Effect of glucocorticoid on prostaglandin F(2α)-induced prostaglandin E₂ synthesis in osteoblast-like cells: Inhibition of phosphoinositide hydrolysis by phospholipase C as well as phospholipase A₂

It is well known that osteoporosis is a common complication of patients with glucocorticoid excess. We showed previously that prostaglandin (PG) F(2α), stimulates the synthesis of PGE₂, a potent bone resorbing agent, and that the activation of protein kinase C amplifies the PGF(2α)-induced PGE₂ synthesis through the potentiation of phospholipase A₂ activity in osteoblast-like MC3T3-E1 cells. In the present;study, we examined the effect of dexamethasone on PGE₂ synthesis induced by PGF(2α), in MC3T3-E1 cells.

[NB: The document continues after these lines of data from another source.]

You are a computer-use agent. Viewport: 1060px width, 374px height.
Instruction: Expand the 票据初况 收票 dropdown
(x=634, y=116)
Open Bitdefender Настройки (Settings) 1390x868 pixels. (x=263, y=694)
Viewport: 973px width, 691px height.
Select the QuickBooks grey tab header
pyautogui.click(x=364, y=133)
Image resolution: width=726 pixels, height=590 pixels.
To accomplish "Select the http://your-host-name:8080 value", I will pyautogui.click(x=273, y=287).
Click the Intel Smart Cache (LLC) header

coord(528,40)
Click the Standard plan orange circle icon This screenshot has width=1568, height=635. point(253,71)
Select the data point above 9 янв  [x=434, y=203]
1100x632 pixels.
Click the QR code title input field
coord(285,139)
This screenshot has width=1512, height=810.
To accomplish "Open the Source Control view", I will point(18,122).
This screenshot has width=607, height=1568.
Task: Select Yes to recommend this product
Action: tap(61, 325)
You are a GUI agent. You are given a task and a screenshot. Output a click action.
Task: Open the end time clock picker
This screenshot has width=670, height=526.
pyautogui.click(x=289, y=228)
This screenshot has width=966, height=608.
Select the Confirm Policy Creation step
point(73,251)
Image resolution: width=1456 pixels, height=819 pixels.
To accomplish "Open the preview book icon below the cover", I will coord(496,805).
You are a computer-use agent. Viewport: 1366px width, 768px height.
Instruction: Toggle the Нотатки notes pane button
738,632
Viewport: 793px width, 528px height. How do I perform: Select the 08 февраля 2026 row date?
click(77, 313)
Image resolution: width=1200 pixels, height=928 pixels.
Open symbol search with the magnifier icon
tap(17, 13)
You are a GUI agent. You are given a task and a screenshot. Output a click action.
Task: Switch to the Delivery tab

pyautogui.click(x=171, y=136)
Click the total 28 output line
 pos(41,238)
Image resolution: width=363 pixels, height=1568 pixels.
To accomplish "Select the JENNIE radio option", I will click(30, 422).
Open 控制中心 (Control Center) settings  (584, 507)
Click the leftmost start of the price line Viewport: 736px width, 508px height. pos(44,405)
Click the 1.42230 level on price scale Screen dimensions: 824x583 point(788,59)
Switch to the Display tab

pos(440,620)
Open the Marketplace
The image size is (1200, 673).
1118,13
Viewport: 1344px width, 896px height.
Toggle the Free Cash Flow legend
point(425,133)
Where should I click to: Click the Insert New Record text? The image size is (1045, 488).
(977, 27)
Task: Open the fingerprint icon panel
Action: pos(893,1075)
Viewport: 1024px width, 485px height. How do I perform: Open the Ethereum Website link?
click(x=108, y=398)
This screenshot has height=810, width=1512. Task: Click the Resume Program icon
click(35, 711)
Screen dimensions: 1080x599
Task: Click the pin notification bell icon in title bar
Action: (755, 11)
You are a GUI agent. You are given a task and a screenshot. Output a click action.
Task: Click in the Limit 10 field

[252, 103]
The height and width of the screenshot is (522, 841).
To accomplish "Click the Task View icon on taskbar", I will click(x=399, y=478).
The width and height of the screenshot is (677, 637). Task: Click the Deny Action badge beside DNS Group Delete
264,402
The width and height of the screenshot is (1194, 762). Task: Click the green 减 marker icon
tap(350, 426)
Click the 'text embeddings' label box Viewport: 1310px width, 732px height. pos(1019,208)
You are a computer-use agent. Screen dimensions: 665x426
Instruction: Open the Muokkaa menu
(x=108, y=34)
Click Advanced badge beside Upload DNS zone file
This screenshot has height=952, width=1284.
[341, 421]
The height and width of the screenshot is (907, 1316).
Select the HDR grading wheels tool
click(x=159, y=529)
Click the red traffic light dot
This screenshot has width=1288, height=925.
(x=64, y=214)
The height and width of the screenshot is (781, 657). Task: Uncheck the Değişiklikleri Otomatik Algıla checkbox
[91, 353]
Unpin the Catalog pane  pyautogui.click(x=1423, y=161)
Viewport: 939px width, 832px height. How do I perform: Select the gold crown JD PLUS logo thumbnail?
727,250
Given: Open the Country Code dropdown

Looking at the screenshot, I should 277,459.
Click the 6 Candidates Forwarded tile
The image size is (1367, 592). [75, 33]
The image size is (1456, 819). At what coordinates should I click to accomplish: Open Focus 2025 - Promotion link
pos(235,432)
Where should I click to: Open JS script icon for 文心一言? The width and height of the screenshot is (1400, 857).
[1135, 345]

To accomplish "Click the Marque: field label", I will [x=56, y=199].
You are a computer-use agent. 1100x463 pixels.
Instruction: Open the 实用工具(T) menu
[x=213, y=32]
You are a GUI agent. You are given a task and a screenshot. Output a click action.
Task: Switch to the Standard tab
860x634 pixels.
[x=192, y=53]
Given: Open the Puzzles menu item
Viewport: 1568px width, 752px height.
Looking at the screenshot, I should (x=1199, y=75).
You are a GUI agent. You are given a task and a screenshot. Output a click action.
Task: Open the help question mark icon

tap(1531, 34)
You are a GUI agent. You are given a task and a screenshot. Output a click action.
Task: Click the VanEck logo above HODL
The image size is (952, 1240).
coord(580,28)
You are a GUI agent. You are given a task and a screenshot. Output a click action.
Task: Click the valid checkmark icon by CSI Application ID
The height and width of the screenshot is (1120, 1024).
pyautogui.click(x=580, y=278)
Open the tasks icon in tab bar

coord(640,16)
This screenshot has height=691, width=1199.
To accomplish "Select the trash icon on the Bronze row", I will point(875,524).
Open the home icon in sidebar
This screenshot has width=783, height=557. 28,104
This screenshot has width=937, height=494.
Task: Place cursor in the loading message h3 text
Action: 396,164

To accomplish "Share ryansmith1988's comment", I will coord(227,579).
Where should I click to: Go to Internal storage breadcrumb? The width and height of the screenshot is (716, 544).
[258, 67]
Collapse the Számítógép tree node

The pretreatment with dexamethasone significantly inhibited the PGE₂ synthesis in a dose-dependent manner in the range between 0.1 and 10 nmol/l in these cells. This effect of dexamethasone was dependent on the time of pretreatment up to 8 h. Dexamethasone also inhibited PGE₂ synthesis induced by melittin, known as a phospholipase A₂ activator. Furthermore, dexamethasone significantly inhibited the enhancement of PGF(2α)- or melittin-induced PGE₂ synthesis by 12-O-tetradecanoylphorbol-13-acetate, known as a protein kinase C activator. In addition, dexamethasone significantly inhibited PGF(2α)-induced formation of inositol phosphates in a dose-dependent manner between 0.1 and 10 nmol/l in MC3T3-E1 cells. These results strongly suggest that glucocorticoid inhibits PGF(2α)-induced PGE₂ synthesis through the inhibition of phosphoinositide hydrolysis by phospholipase C as well as phospholipase A₂ in osteoblast-like cells.